Arthur Paulino (Jul 04 2022 at 23:25):

Can't I import Lake to figure out the oleans directory and then pass it to initSearchPath (← Lean.findSysroot) #[<more>, <olean>, <dirs>?

Mac (Jul 04 2022 at 23:34):

Well, that is partly what the above code does. The problem is that initSearchPath does not work they way you want if you have more builtin modules you wish to add (as initSearchPath will prioritize user modules over builtin ones, which can cause bugs).

Mac (Jul 04 2022 at 23:36):

The above code also builds the imports but you can skip that step if desired.

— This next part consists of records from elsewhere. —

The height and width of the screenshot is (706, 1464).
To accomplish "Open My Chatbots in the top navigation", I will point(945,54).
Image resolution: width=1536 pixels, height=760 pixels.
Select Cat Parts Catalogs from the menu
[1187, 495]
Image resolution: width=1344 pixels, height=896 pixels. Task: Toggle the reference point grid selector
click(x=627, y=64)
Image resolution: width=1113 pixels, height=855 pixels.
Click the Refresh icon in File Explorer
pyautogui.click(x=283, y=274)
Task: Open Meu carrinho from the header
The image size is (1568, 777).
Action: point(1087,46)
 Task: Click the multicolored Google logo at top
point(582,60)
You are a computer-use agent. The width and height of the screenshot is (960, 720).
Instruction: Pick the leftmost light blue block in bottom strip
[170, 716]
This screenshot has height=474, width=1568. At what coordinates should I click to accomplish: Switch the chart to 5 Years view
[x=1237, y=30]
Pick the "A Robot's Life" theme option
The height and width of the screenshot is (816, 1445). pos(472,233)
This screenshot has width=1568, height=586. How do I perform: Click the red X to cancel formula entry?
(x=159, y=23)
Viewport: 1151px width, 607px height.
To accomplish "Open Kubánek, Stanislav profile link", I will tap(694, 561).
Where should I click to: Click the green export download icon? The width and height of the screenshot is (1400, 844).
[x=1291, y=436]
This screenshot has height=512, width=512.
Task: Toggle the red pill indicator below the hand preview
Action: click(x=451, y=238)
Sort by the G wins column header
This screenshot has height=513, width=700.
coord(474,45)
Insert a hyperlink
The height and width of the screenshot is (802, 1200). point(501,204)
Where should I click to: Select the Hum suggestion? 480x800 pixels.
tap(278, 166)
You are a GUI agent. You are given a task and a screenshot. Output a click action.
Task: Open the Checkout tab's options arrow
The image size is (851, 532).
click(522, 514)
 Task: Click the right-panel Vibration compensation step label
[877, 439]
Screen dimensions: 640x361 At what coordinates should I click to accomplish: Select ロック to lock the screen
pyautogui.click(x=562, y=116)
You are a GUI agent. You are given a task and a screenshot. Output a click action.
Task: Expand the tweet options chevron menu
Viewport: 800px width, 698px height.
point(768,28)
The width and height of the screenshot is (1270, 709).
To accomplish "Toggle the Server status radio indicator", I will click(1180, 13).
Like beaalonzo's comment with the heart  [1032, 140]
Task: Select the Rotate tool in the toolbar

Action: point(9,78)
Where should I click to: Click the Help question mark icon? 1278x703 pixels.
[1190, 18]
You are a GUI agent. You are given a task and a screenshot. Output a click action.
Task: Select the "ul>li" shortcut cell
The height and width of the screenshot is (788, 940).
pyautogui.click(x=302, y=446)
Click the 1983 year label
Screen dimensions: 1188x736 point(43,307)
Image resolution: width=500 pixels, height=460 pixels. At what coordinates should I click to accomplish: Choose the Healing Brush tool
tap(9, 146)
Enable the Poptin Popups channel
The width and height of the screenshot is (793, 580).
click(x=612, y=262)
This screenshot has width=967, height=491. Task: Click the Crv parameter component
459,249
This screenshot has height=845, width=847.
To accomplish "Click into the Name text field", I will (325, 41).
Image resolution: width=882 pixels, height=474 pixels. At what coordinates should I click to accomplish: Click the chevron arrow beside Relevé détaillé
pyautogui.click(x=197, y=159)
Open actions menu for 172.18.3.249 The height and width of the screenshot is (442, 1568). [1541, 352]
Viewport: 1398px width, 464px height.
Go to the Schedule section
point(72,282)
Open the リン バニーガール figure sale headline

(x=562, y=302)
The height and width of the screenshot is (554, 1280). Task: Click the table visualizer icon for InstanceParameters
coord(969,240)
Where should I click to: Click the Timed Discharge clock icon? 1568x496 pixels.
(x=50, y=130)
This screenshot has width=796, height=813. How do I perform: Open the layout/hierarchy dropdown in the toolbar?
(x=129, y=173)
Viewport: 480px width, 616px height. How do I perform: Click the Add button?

Arthur Paulino (Jul 05 2022 at 00:58):

This happens when I import Lake:

error: ld.lld: error: undefined symbol: initialize_Lake
>>> referenced by Frontend.c
>>>               ./build/ir/Yatima/Compiler/Frontend.o:(initialize_Yatima_Compiler_Frontend)
clang: error: linker command failed with exit code 1 (use -v to see invocation)

Arthur Paulino (Jul 05 2022 at 12:09):

Solution: I had to add Lake as a dependency in my lakefile.lean. Thanks @Henrik Böving!